• What to do
Set down the full listing that follows, word for word.
━━ Records shown
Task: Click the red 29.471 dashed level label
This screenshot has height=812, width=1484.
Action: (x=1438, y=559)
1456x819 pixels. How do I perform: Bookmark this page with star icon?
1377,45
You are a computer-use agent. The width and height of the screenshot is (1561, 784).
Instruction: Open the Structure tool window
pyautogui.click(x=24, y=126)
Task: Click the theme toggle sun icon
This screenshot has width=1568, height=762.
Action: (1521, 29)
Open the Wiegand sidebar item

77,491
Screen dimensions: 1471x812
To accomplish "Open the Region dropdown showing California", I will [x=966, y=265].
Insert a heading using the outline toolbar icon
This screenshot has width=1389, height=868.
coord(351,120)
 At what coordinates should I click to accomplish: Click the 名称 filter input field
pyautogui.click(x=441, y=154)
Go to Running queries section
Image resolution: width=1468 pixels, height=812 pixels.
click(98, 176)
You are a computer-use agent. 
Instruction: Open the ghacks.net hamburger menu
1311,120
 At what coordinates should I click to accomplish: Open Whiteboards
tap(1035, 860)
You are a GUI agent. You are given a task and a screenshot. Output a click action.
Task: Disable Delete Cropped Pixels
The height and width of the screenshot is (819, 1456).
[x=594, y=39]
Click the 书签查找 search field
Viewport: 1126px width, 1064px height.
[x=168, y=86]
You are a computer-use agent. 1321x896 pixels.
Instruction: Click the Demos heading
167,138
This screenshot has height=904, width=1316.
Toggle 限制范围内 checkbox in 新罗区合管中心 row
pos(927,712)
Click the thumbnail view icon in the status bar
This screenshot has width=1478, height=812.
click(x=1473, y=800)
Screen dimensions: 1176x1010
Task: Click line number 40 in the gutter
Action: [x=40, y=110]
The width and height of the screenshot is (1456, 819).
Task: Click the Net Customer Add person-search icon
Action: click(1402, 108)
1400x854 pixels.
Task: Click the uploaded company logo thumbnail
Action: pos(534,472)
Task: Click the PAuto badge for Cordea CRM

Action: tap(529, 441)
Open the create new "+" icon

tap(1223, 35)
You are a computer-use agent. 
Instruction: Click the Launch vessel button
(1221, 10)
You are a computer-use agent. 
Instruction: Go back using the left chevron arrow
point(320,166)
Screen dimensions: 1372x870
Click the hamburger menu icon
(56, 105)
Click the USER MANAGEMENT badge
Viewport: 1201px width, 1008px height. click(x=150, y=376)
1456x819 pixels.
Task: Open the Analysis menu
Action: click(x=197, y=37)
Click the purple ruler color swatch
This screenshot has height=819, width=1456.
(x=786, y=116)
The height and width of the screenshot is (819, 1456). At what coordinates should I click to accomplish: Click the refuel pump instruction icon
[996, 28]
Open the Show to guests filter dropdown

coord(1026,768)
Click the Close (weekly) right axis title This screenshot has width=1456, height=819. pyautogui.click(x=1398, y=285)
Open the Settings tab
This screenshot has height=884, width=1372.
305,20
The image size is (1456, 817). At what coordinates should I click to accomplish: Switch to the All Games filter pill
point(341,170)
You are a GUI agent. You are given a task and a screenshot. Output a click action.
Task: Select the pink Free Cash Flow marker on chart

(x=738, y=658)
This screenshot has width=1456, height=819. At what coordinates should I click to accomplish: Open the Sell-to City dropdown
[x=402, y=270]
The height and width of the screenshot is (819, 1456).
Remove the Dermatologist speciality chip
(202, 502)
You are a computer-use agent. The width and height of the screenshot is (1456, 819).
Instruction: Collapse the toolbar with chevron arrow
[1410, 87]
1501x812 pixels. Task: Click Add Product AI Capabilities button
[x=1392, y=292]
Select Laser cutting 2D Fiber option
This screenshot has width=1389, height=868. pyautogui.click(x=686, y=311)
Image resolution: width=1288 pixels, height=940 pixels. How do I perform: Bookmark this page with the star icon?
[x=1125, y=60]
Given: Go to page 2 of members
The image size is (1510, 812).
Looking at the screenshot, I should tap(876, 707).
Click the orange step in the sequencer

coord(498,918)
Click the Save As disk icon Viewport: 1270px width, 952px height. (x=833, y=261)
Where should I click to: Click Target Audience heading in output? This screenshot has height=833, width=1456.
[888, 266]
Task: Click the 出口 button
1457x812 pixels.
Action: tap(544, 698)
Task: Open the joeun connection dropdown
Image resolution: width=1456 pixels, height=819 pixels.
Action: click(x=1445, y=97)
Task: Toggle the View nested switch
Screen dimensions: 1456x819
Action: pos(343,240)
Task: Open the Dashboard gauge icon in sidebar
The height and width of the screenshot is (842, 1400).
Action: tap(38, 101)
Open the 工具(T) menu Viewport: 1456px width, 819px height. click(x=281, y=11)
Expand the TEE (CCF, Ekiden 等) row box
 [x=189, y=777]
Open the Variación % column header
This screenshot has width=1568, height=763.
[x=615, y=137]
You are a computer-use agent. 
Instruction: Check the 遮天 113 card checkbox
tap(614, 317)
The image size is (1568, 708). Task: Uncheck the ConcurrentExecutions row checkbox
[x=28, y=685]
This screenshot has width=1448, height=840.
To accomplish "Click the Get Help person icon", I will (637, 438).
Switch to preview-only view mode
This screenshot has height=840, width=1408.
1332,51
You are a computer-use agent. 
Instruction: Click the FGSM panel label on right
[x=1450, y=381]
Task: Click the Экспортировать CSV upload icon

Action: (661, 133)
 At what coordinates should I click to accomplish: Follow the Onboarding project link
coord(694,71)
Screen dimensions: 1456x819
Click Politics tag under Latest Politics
━━━━
• Result
Task: Click the red 29.471 dashed level label
This screenshot has height=812, width=1484.
Action: (x=1438, y=559)
1456x819 pixels. How do I perform: Bookmark this page with star icon?
1377,45
You are a computer-use agent. The width and height of the screenshot is (1561, 784).
Instruction: Open the Structure tool window
pyautogui.click(x=24, y=126)
Task: Click the theme toggle sun icon
This screenshot has width=1568, height=762.
Action: (1521, 29)
Open the Wiegand sidebar item

77,491
Screen dimensions: 1471x812
To accomplish "Open the Region dropdown showing California", I will [x=966, y=265].
Insert a heading using the outline toolbar icon
This screenshot has width=1389, height=868.
coord(351,120)
 At what coordinates should I click to accomplish: Click the 名称 filter input field
pyautogui.click(x=441, y=154)
Go to Running queries section
Image resolution: width=1468 pixels, height=812 pixels.
click(98, 176)
You are a computer-use agent. 
Instruction: Open the ghacks.net hamburger menu
1311,120
 At what coordinates should I click to accomplish: Open Whiteboards
tap(1035, 860)
You are a GUI agent. You are given a task and a screenshot. Output a click action.
Task: Disable Delete Cropped Pixels
The height and width of the screenshot is (819, 1456).
[x=594, y=39]
Click the 书签查找 search field
Viewport: 1126px width, 1064px height.
[x=168, y=86]
You are a computer-use agent. 1321x896 pixels.
Instruction: Click the Demos heading
167,138
This screenshot has height=904, width=1316.
Toggle 限制范围内 checkbox in 新罗区合管中心 row
pos(927,712)
Click the thumbnail view icon in the status bar
This screenshot has width=1478, height=812.
click(x=1473, y=800)
Screen dimensions: 1176x1010
Task: Click line number 40 in the gutter
Action: [x=40, y=110]
The width and height of the screenshot is (1456, 819).
Task: Click the Net Customer Add person-search icon
Action: click(1402, 108)
1400x854 pixels.
Task: Click the uploaded company logo thumbnail
Action: pos(534,472)
Task: Click the PAuto badge for Cordea CRM

Action: tap(529, 441)
Open the create new "+" icon

tap(1223, 35)
You are a computer-use agent. 
Instruction: Click the Launch vessel button
(1221, 10)
You are a computer-use agent. 
Instruction: Go back using the left chevron arrow
point(320,166)
Screen dimensions: 1372x870
Click the hamburger menu icon
(56, 105)
Click the USER MANAGEMENT badge
Viewport: 1201px width, 1008px height. click(x=150, y=376)
1456x819 pixels.
Task: Open the Analysis menu
Action: click(x=197, y=37)
Click the purple ruler color swatch
This screenshot has height=819, width=1456.
(x=786, y=116)
The height and width of the screenshot is (819, 1456). At what coordinates should I click to accomplish: Click the refuel pump instruction icon
[996, 28]
Open the Show to guests filter dropdown

coord(1026,768)
Click the Close (weekly) right axis title This screenshot has width=1456, height=819. pyautogui.click(x=1398, y=285)
Open the Settings tab
This screenshot has height=884, width=1372.
305,20
The image size is (1456, 817). At what coordinates should I click to accomplish: Switch to the All Games filter pill
point(341,170)
You are a GUI agent. You are given a task and a screenshot. Output a click action.
Task: Select the pink Free Cash Flow marker on chart

(x=738, y=658)
This screenshot has width=1456, height=819. At what coordinates should I click to accomplish: Open the Sell-to City dropdown
[x=402, y=270]
The height and width of the screenshot is (819, 1456).
Remove the Dermatologist speciality chip
(202, 502)
You are a computer-use agent. The width and height of the screenshot is (1456, 819).
Instruction: Collapse the toolbar with chevron arrow
[1410, 87]
1501x812 pixels. Task: Click Add Product AI Capabilities button
[x=1392, y=292]
Select Laser cutting 2D Fiber option
This screenshot has width=1389, height=868. pyautogui.click(x=686, y=311)
Image resolution: width=1288 pixels, height=940 pixels. How do I perform: Bookmark this page with the star icon?
[x=1125, y=60]
Given: Go to page 2 of members
The image size is (1510, 812).
Looking at the screenshot, I should tap(876, 707).
Click the orange step in the sequencer

coord(498,918)
Click the Save As disk icon Viewport: 1270px width, 952px height. (x=833, y=261)
Where should I click to: Click Target Audience heading in output? This screenshot has height=833, width=1456.
[888, 266]
Task: Click the 出口 button
1457x812 pixels.
Action: tap(544, 698)
Task: Open the joeun connection dropdown
Image resolution: width=1456 pixels, height=819 pixels.
Action: click(x=1445, y=97)
Task: Toggle the View nested switch
Screen dimensions: 1456x819
Action: pos(343,240)
Task: Open the Dashboard gauge icon in sidebar
The height and width of the screenshot is (842, 1400).
Action: tap(38, 101)
Open the 工具(T) menu Viewport: 1456px width, 819px height. click(x=281, y=11)
Expand the TEE (CCF, Ekiden 等) row box
 [x=189, y=777]
Open the Variación % column header
This screenshot has width=1568, height=763.
[x=615, y=137]
You are a computer-use agent. 
Instruction: Check the 遮天 113 card checkbox
tap(614, 317)
The image size is (1568, 708). Task: Uncheck the ConcurrentExecutions row checkbox
[x=28, y=685]
This screenshot has width=1448, height=840.
To accomplish "Click the Get Help person icon", I will (637, 438).
Switch to preview-only view mode
This screenshot has height=840, width=1408.
1332,51
You are a computer-use agent. 
Instruction: Click the FGSM panel label on right
[x=1450, y=381]
Task: Click the Экспортировать CSV upload icon

Action: (661, 133)
 At what coordinates should I click to accomplish: Follow the Onboarding project link
coord(694,71)
Screen dimensions: 1456x819
Click Politics tag under Latest Politics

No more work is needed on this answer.